At some point in your life, someone will tell you that you need SMART goals. SMART stands for specific, measurable, achievable, relevant, and time-based. Anyone who has ever failed to reach a goal will recognize that, while these qualities are all helpful, they do little to help anyone accomplish what they want—or are capable of.
Once a friend of mine was talking about his aspirational goals for the coming year. He wanted to increase his revenue by 20 percent. The problem with a goal of 20 percent is that it doesn't tell you much about the goal. If your business is doing $100,000 annually, an increase of 20 percent is easily accomplished. If you are doing $5 billion in revenue, you need another billion. In this case, my friend was doing $10 million. He knew he could do the additional $2 million in the following year. It was clearly achievable, which was the problem.
Setting Achievable Goals
Having heard my friend suggest that he was going to increase sales by 20 percent, I suggested that his goal was inadequate. He wasn't going to need to change anything to reach his goal. When asked what I thought his goal should be, I suggested $20 million, doubling his existing revenue. He asked me, "How am I going to double the business in a year?" He had asked the right question.

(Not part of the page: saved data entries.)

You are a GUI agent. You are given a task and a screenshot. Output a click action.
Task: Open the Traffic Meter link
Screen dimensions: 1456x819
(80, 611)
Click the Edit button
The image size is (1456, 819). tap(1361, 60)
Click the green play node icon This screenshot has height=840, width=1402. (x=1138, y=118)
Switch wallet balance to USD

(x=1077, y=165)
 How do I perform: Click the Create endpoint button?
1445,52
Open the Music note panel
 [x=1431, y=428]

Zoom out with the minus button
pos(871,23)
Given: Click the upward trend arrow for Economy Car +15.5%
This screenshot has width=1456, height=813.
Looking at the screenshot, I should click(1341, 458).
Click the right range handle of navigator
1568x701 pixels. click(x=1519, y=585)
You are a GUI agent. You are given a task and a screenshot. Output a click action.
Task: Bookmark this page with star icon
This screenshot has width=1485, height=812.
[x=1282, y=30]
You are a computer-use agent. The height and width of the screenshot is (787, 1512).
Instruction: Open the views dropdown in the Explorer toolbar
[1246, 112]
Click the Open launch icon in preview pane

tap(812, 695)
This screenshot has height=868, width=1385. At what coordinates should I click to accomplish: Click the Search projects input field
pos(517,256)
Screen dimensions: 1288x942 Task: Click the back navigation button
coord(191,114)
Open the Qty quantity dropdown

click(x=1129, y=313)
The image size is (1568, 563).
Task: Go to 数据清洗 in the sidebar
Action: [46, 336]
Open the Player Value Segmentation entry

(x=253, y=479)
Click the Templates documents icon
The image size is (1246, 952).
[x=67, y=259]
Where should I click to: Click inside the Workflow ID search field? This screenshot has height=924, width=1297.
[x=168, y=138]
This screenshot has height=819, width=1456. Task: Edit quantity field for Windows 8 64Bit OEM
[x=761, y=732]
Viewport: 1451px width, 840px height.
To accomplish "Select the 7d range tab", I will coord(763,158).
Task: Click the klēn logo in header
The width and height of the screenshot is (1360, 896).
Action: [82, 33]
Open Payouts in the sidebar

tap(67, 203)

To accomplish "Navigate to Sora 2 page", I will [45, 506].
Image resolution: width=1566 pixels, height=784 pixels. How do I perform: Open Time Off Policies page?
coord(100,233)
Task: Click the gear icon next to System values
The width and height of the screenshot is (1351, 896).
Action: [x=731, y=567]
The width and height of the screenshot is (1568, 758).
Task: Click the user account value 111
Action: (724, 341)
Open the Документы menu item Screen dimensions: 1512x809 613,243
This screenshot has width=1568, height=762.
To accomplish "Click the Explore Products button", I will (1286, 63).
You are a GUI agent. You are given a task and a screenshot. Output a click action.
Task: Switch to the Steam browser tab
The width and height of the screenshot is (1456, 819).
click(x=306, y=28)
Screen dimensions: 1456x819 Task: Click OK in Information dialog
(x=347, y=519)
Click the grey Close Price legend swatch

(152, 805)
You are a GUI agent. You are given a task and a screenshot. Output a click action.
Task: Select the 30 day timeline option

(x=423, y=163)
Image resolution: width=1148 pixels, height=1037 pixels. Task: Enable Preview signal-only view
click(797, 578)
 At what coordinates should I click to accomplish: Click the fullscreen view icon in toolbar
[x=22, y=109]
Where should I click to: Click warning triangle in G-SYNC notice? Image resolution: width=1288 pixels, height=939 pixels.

As he thought through what he would have to do, he started making a list of everything that would be necessary to double his business, starting with adding salespeople, acquiring contracts with larger clients, and changing a number of business processes to support the required doubling of transactions.
My friend committed to the $20 million and failed to achieve it. Instead, he did a little over $17 million, $5 million more than if he settled for his original goal.
The Problem with Achievable Goals
The problem with achievable goals is that they don't require you to make the necessary changes to reach your full potential. There is no power in setting a goal you know you can deliver. A goal should create a sense of trepidation, some fear that would cause you to ask yourself, "How am I going to do that?"
Whether your goal is growing sales, scaling a business, losing weight, or running a marathon, if it doesn't require you to change something, it is impotent and has no power. Any goal that doesn't lead you to recognize that what you are doing now isn't going to be enough isn't worthy of your time and energy.
Replacing Achievable Goals with Aspirational Goals
You are better off setting an aspirational goal, one that isn't going to be easy to achieve. Sometimes described as a "stretch goal," an aspirational goal is one that has the power to make you change. Because you are not pursuing what you know you can achieve, you are forced to grow and change to deliver the result.
The aspirational goal will first cause you to recognize that you don't know exactly what you will need to do to produce the desired outcome. The aspirational goal will cause your mind to start working. You will ask yourself questions as you start to figure out how you could accomplish the goal. Over time, you'll come up with answers, some helpful, others not helpful. Eventually, you'll come up with some sort of plan, even if it is only a starting point.
Another Reason to Avoid Achievable Goals
Those who fear setting aspirational goals must confront the fact that their goal has already been achieved and exceeded by dozens, hundreds, or thousands of other people and other companies. Your aspirational goal has already been proven to be achievable, even though you haven't yet achieved it.
What one person or company can do, so can another. But you have little chance of reaching your goal if it doesn't motivate you to change what you do, how you do it, and whose help will be critical to bringing the future result forward.
Whatever you want is on the other side of the changes you must make. This is why you shouldn't accept an achievable goal.
The Power in Failing to Reach Your Goals
You are better off setting a goal too high and missing it than setting a goal you know you can achieve. Even when you fail to reach the goal on the first try, the changes that you make to pursue your aspirational goal will almost certainly produce a result far greater than what would have been possible with an achievable goal.
There is no reason to be discouraged by not reaching your goal when the delta between the impotent goal and the aspirational is large. The story at the beginning of this post had delta of $5 million dollars, the difference between $17 million and $12 million.
Setting Goals Worth Pursuing
The best goals are the ones that cause you to grow. Even if you miss your goal, you will be on the path to becoming someone who can eventually reach that goal and follow up by setting even greater achievable goals.
If you are doing the same thing you have always done and producing the same results, you need to set a goal so large that it causes you to rethink everything.